HIV-1感染和致病机制的研究中,研究者逐渐认识到黏膜的重要性:在HIV-1的传播中,性接触传播占绝大部分(75%~80%);而且在感染初期,HIV-1在胃肠道黏膜大量复制,并导致黏膜部位CD4+T淋巴细胞大量损耗。HIV-1病毒无论通过何种途径感染,均会首先在肠黏膜大量复制,形成庞大的病毒库,其规模可能远大于先前研究所预计的,并且在感染初期直接或间接导致肠黏膜CD4+T细胞大量损失,即使通过高效抗逆转录病毒治疗(Highlyactive antiretroviral therapy,HARRT)也很难恢复,这种永久性的损伤构成了黏膜免疫缺陷的基础,并最终导致艾滋病发生[1,2]。因此,对于预防并控制HIV-1感染而言,黏膜保护至关重要。
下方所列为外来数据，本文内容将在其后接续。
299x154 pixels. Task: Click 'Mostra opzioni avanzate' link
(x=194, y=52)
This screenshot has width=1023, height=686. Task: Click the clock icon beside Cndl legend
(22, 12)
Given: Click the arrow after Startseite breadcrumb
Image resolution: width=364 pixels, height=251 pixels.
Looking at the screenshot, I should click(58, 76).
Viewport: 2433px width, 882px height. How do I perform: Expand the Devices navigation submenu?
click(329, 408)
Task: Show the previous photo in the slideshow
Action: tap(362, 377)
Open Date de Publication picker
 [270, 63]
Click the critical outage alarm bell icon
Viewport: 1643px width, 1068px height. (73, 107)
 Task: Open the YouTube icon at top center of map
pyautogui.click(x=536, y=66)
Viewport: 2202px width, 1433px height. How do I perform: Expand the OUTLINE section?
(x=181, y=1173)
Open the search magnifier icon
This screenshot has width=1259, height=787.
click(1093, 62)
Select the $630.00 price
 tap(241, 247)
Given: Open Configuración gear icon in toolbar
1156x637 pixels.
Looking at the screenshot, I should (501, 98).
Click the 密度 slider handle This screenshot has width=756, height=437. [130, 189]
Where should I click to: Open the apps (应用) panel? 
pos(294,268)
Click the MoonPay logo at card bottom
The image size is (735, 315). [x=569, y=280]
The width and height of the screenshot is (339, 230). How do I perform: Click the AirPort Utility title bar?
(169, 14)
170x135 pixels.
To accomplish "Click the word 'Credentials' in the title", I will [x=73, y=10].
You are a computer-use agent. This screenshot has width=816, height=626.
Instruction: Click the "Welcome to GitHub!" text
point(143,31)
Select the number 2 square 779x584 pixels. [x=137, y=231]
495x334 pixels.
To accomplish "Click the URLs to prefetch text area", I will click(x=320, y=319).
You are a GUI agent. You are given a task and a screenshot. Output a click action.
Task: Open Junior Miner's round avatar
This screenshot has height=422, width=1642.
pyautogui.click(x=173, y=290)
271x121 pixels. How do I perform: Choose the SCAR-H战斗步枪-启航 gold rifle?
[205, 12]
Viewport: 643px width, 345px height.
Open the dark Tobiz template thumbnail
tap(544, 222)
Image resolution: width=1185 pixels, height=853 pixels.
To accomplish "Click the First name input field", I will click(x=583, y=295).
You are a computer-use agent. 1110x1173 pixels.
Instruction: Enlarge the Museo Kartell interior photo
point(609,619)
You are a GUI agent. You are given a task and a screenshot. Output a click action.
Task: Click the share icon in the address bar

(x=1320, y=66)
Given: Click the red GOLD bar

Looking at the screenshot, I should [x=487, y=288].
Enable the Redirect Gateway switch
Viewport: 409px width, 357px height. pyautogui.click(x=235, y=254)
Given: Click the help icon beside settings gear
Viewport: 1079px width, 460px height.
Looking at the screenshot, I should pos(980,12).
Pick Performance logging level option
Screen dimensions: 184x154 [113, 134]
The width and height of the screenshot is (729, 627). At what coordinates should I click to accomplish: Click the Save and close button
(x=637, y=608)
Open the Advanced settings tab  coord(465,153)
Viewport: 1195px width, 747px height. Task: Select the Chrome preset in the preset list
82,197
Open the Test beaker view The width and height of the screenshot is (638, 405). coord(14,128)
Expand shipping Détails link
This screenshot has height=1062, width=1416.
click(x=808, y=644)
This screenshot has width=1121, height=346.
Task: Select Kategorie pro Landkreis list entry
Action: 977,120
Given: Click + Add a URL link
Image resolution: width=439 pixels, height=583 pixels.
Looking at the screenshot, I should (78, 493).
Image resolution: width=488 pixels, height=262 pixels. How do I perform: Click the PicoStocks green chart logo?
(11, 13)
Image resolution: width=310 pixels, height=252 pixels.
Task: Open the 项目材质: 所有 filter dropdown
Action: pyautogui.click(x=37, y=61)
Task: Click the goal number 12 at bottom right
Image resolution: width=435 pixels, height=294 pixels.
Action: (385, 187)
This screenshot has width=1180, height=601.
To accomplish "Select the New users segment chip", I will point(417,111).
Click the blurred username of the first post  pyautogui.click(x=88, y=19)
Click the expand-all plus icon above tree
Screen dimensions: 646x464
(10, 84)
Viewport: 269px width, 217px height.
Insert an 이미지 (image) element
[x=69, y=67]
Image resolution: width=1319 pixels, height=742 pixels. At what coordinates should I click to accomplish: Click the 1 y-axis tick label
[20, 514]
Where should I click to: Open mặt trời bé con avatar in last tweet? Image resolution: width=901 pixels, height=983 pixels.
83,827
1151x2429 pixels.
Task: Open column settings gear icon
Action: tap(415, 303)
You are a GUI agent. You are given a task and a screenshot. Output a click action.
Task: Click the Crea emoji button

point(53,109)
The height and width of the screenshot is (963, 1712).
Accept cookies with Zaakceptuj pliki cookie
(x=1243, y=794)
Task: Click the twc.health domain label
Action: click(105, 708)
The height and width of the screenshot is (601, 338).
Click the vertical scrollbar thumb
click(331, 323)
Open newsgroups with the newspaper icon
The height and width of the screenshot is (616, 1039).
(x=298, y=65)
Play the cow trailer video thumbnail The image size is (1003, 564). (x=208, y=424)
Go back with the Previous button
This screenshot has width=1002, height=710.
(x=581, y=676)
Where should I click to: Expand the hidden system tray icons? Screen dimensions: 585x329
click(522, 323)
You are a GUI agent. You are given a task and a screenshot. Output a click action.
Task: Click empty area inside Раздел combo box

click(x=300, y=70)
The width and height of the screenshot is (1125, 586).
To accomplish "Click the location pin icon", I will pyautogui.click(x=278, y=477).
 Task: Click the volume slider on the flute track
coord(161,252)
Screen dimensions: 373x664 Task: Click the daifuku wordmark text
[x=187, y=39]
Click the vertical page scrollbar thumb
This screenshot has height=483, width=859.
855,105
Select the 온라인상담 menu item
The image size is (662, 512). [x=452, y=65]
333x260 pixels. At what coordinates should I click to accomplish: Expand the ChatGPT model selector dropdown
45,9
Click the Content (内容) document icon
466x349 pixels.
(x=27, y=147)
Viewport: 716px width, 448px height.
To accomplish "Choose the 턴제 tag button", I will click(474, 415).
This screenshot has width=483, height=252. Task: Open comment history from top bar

事实上,在处于HIV-1暴露但未感染的个体中,可在其阴道和宫颈分泌物中检测到HIV-1特异性的分泌型IgA(sIgA)。这个结果表明,这些抗体具有中和活性或阻断HIV-1的转胞吞的能力[3]。毋庸置疑,HIV-1特异性黏膜免疫反应是有助于保护机体免受HIV-1感染。但迄今为止,只有少数疫苗的临床或临床前实验探讨了HIV-1的黏膜免疫反应[4]。
在泰国开展的RV144临床实验中显示,该疫苗预防HIV-1感染的有效性为31.2%[5]。进一步的分析表明,这种保护作用可能与高水平的Env特异性的IgA有关[6]。然而,在RV144实验中并没有收集黏膜样本来检测黏膜免疫反应。在另一项研究中,用表面带有gp41蛋白的类病毒颗粒作为抗原免疫5只猕猴,首先用肌肉注射的方式进行初次免疫,然后用滴鼻免疫的方式加强免疫。5只猕猴中有4只在受到SHIV-SF162P3病毒攻毒后,并未被感染。在这4只猕猴中检测到了具有阻断HIV-1病毒转胞吞作用功能的gp41特异性的IgA[7]。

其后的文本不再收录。